Virginia Goldblatt was made a Member of the New Zealand Order of Merit for her services to meditation and arbitration in the New Year's Honnours.

Virginia Goldblatt has used a varied background in the law and English literature to make a name for herself in the behind-closed-doors world of mediation. She talks to Paul Mulrooney.


Virginia Goldblatt has a compelling analogy to describe how people frequently feel before engaging her services as a top mediator.

“Every person in conflict thinks they are the princess in the tower and the other person is the dragon, ogre or the witch that is keeping them there.”

The analogy comes from one of her mentors Professor Ken Cloke, one of many who have inspired her with her chosen profession. This year she received a Member of the New Zealand Order of Merit in the New Year’s Honours for services to mediation and arbitration.

The former director of the Massey University Dispute Resolution Centre and current director of the University Mediation Service, has been a mediator since 1994, but uses her background of studying law and verbal dexterity as a former English literature lecturer with the English department to paint a colourful and very contemporary picture of the art of mediation.

This time it’s an analogy about the television recording system MySky.

“It’s as though you’ve got your MySky there and you’re watching something and you decide to pause it and nothing happens on the screen. (That’s what mediation is). If you actually resolve the matter at mediation then you press stop because you’re not going to watch the rest of the programme. But if you don’t succeed, what you do is press play and off it goes again from where it was. It goes from where you paused it,” she says.

“For those of us who believe mediation is worth trying, we’re very clear to people that if they go into the room with a course of action legally, they don’t lose that, it just stays out of the room until we see if we can reach agreement a different way, and if they don’t they still have all the options they had in the first place.”
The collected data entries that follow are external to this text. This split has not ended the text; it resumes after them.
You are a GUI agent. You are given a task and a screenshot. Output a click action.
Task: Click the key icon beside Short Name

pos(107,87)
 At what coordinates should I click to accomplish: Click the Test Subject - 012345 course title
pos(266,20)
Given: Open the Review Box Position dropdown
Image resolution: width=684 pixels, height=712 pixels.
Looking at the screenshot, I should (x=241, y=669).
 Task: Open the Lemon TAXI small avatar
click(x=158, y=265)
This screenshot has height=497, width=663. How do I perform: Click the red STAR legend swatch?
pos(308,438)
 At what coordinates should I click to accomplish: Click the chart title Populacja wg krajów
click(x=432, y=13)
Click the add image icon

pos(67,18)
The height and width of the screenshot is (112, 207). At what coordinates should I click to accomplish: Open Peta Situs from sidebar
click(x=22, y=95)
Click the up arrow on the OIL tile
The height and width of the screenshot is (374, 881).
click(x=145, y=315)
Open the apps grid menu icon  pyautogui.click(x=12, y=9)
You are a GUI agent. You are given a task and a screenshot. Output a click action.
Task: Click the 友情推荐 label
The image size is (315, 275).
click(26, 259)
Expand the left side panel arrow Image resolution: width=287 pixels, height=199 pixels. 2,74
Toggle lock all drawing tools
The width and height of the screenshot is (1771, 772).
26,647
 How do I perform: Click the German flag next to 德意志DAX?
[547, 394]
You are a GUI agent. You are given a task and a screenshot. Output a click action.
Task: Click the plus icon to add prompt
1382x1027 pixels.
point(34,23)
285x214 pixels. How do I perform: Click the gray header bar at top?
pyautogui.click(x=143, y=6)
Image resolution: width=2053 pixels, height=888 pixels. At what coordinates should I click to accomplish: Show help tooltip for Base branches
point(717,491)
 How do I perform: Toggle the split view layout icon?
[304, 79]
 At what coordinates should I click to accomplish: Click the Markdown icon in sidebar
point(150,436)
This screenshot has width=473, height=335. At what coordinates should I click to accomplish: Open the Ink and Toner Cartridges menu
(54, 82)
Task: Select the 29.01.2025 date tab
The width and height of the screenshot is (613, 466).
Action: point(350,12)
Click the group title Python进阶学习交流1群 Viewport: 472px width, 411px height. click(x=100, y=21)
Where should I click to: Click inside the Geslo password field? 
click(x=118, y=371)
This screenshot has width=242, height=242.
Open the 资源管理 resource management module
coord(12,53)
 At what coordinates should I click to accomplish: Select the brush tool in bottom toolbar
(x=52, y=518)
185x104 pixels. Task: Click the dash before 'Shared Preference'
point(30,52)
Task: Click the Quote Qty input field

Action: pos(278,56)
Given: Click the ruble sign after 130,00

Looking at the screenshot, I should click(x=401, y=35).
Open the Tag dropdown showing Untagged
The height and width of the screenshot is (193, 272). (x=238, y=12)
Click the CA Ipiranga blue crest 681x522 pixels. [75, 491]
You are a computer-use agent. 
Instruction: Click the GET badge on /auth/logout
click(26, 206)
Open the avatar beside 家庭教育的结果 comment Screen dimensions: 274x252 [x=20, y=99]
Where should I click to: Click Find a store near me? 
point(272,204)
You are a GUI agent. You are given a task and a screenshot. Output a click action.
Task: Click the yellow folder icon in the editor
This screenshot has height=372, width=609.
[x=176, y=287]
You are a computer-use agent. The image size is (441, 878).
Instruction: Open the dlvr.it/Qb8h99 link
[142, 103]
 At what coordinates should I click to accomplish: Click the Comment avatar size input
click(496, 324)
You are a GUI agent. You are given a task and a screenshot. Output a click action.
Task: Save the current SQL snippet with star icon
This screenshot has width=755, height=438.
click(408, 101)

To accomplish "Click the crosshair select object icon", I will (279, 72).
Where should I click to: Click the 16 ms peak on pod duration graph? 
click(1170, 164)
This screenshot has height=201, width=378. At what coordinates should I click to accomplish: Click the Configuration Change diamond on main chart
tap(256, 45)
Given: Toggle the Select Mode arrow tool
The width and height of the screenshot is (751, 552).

Goldblatt has believed in mediation since the mid-1990s when she helped a colleague – Associate Professor Roger Pitchforth – who was setting up Massey’s pioneering Diploma in Dispute Resolution, by delivering a paper on dispute resolution communication skills. Her own commitment to the programme was reinforced by the fact she was also enrolled as a student in the diploma.

“What happened in the end was I that I could bring to that field much of what I cared about in terms of English literature, that is people and how they work and what motivates them and how we can use language and understanding to illuminate experience, all that stuff -plus, at last , engage in my long-standing interest in the law and the resolution of justiciable disputes.”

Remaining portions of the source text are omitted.